Medical device software apps: what are the EU compliance requirements?

Written by: Manuel Mateos CEO and Regulatory Affairs Director, CMC Medical Devices & Drugs S.L.

To legally publish a medical device software (MDSW) app in the EU, manufacturers must ensure full compliance with the MDR or IVDR before making the app available on a platform. This includes providing mandatory product information and aligning with MDCG 2025-4 and the Digital Services Act (DSA).

Medical device software (MDSW) apps are transforming healthcare delivery across the EU. But while the technology evolves rapidly, regulatory requirements continue to tighten, especially when apps are made available on digital platforms like app stores.

With the release of MDCG 2025-4, the European Medical Device Coordination Group clarifies the obligations for manufacturers of MDSW under the MDR, IVDR, and Digital Services Act (DSA). Here’s what you need to know.

Table of Contents

When is a medical device software app considered placed on the EU market?
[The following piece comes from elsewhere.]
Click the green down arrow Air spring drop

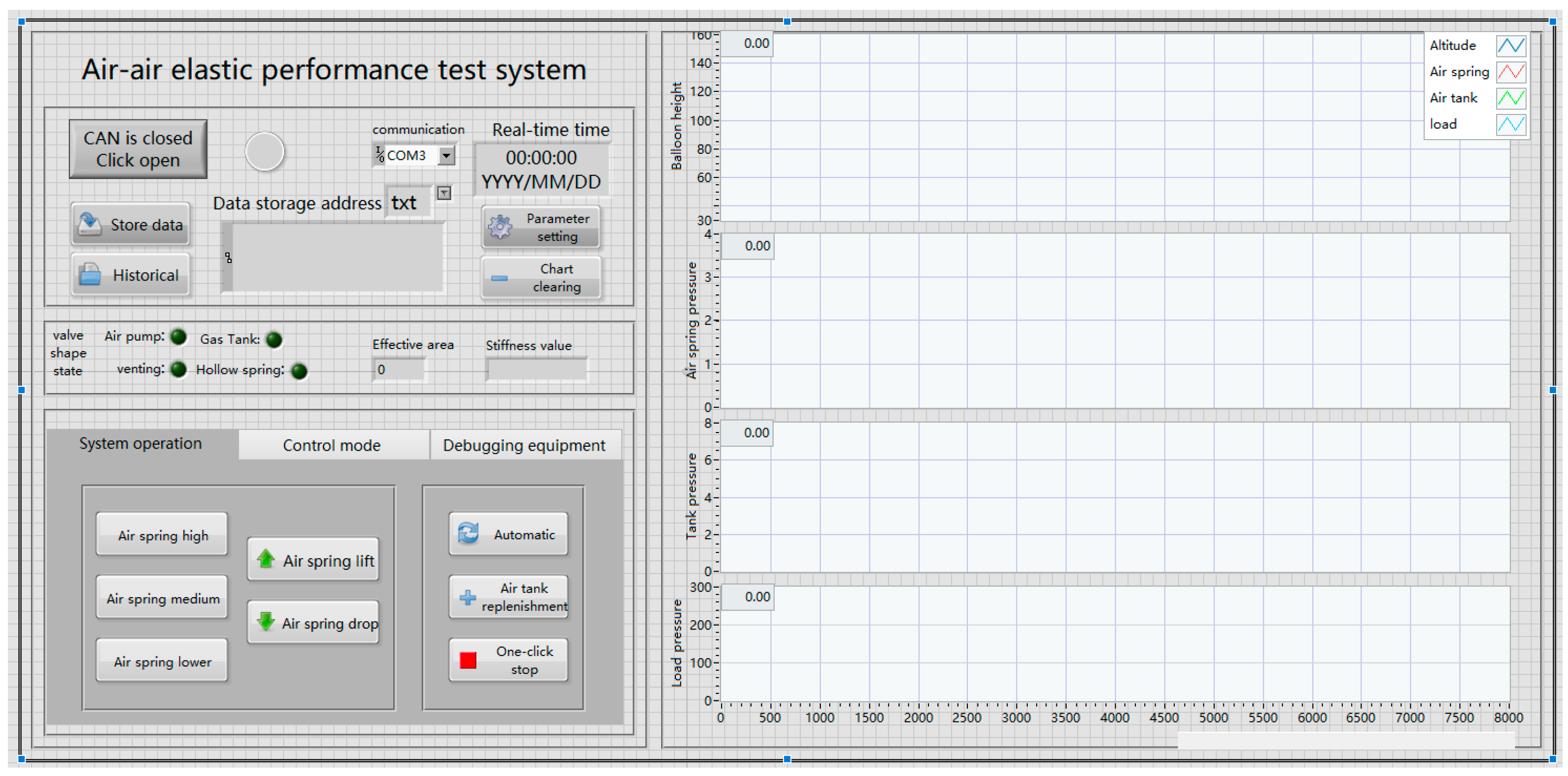pyautogui.click(x=265, y=621)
If you upload a MDSW app to an online platform that act is considered placing the product on the EU market.

Even if the app is free, this step marks the point at which full compliance with MDR or IVDR is required. The app must meet all regulatory, safety, and information standards before it becomes accessible to users.
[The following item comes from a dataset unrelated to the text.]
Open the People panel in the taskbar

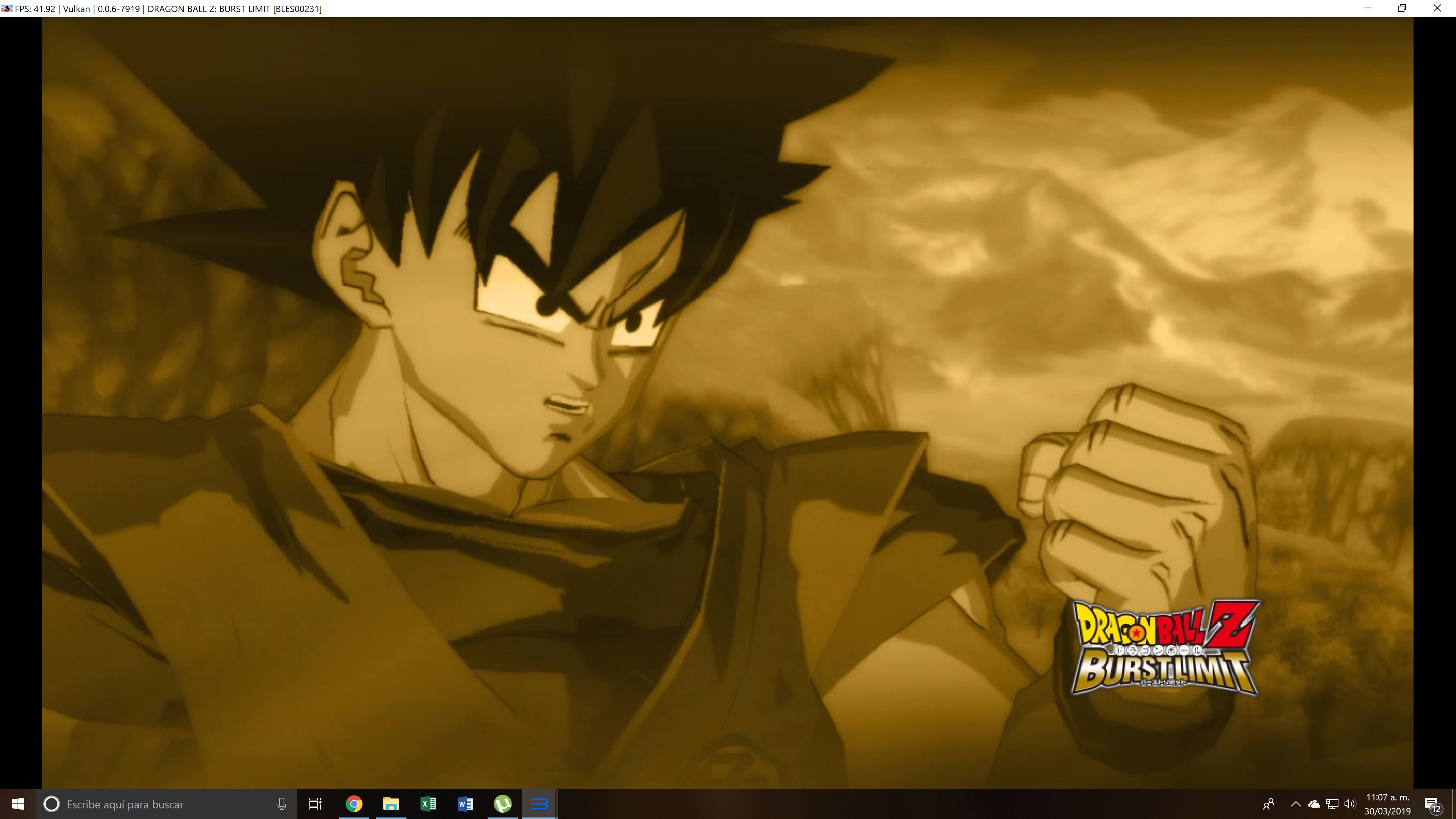click(x=1269, y=804)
What information must be provided on the platform?

To comply with EU law, manufacturers must ensure that key product information is displayed clearly and accessibly on the app platform. This includes:

Name and contact details of the manufacturer
MD or IVD symbol
Unique Device Identifier (UDI-DI)
Intended purpose of the app
Warnings or precautions
Link to electronic instructions for use (eIFU)
Single Registration Number (SRN)
Name and address of the authorised representative (if applicable)
Notified body number and CE certificate (if applicable)

Platforms must be structured to allow this information to be shown in a consistent and user-friendly way.

Are app platforms considered distributors or intermediaries?

This depends on how the platform is involved in making the app available.

App platform as intermediary (under the DSA)

If the platform only hosts third-party MDSW apps, acting as a neutral intermediary between manufacturers and users, it falls under the DSA as a hosting service or online platform. In this case, it is not considered an economic operator (like a distributor or importer).

Even so, these platforms must:

allow national authorities to issue takedown orders for non-compliant apps
enable traders to present product information as required by EU law
conduct risk assessments if classified as Very Large Online Platforms (VLOPs)

App platform as distributor or importer

If the platform takes part in placing the app on the market, for example, by taking ownership, distributing directly, or acting as an EU-based channel for a non-EU manufacturer, it is considered a distributor or importer under the MDR/IVDR.

This means it is directly responsible for:

verifying compliance of the app
cooperating with EU competent authorities
ensuring that appropriate documentation is available

What do manufacturers need to know about MDCG 2025-4?

This new guidance document brings much-needed clarity to the intersection between medical device law and digital platforms. It highlights the shared responsibility between manufacturers and platforms to ensure that MDSW apps meet all legal requirements before being offered to EU users.

As a manufacturer, you cannot assume that compliance ends after development. You must also:

Validate how your app is presented on each platform
Ensure your economic operators are properly documented
Monitor your listings for completeness and accuracy

Whether you’re developing a new MDSW app or updating an existing one, MDCG 2025-4 is a reminder that market access in the EU is tightly regulated and increasingly digital.